Le Conseil National de Transition (CNT) a adopté, ce jeudi 25 juin 2026, en sa séance plénière ordinaire, le projet de Loi portant création du Centre d’Accueil et de Placement Familial (CAPF), communément, appelé « Pouponnière ». En effet, cette nouvelle Loi était, fortement, attendue par le Département en charge de la protection des enfants et des partenaires pour renforcer le dispositif juridique en matière de protection de l’enfant.

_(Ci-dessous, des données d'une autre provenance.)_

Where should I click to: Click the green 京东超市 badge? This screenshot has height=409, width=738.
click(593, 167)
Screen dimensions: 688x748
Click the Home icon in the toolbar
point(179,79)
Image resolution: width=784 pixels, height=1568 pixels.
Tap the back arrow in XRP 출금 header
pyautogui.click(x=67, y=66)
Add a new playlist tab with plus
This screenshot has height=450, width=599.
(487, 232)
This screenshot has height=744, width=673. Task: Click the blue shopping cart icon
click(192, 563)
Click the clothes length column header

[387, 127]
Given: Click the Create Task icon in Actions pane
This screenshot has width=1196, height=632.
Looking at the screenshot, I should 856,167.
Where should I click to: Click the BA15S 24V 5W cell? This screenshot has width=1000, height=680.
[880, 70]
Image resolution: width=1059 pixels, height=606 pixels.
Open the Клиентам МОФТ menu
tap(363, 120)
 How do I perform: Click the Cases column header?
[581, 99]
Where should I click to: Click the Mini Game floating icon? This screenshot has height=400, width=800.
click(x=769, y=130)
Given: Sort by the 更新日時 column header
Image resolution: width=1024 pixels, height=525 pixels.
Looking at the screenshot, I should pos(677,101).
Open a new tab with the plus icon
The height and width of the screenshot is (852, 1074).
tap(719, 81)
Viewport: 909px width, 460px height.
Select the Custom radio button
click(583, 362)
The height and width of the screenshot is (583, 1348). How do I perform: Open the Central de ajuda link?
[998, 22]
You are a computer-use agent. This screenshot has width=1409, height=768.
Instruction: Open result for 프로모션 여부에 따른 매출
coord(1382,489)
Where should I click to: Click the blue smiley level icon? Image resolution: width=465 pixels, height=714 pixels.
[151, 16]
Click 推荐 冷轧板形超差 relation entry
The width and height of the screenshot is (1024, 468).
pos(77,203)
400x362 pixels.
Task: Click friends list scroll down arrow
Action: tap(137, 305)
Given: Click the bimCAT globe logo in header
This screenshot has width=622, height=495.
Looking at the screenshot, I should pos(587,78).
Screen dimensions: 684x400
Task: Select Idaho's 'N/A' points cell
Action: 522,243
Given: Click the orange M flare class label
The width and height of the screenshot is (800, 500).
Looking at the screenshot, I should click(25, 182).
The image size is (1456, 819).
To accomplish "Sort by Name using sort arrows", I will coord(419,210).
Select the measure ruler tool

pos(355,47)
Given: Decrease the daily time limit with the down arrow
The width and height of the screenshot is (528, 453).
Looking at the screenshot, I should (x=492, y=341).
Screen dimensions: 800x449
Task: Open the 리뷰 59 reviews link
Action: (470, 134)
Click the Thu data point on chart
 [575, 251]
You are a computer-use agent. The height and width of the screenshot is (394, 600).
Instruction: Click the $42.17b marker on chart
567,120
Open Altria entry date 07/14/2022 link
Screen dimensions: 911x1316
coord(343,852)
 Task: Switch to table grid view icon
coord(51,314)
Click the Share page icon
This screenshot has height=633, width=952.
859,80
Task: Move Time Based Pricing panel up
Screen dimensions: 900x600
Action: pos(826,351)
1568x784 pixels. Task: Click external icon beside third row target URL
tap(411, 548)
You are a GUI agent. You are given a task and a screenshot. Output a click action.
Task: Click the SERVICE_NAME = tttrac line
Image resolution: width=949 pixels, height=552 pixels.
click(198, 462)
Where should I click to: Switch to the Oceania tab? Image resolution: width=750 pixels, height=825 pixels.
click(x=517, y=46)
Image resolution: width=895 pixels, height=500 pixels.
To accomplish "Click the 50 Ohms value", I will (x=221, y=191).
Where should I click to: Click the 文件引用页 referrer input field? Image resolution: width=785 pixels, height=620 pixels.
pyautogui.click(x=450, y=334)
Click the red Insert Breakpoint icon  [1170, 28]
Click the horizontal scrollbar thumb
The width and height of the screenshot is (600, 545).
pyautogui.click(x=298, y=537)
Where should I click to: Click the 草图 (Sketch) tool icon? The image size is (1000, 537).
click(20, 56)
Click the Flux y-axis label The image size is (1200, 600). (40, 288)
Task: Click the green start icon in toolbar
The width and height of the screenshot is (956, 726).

Après trente-six (36) ans de la création du Centre, cette relecture des textes se justifie par des difficultés structurelles, organisationnelles et institutionnelles constatées, notamment : les difficultés de prise en charge des enfants vivant avec un handicap ainsi que de ceux atteints de maladies chroniques, en raison d’un plateau technique inadapté ; le dépassement de l’âge maximal de séjour des pensionnaires, initialement fixé à cinq (5) ans et les difficultés de prise en charge des situations d’urgence.
Dans son plaidoyer, la ministre de la Promotion de la Femme de l’Enfant et de la Famille, DIARRA Djénéba SANOGO a indiqué que cette réforme permettra à la structure de renforcer sa gouvernance pour une meilleure prise en charge cohérente des pensionnaires. Aussi, elle permettra l’extension progressive du Centre dans les régions administratives, afin de rapprocher les services des populations comme recommandé, par les récentes assises des états généraux sur la situation de la Femme, de l’Enfant et de la Famille.
À l’issue de la présentation du rapport de la commission, saisie au fond et de celui des commissions sollicitées, pour avis, les membres du CNT ont adopté le projet de loi, à l’unanimité, avec 124 voix pour.
La ministre a, chaleureusement, remercié les plus hautes autorités, à leur tête Son Excellence le Général d’Armée Assimi GOÏTA, Président de la Transition, Chef de l’Etat, les Honorables membres du CNT, les organisations de promotion et de protection des enfants, confessions religieuses pour leurs accompagnements respectifs.
Elle a, ensuite, lancé un appel solennel à toutes les maliennes et à tous les maliens à conjuguer nos efforts pour un environnement sûr et digne pour ces enfants, qui n’ont aucune famille que l’État et n’ont pas, aussi, choisi cette situation, malheureusement, héritée.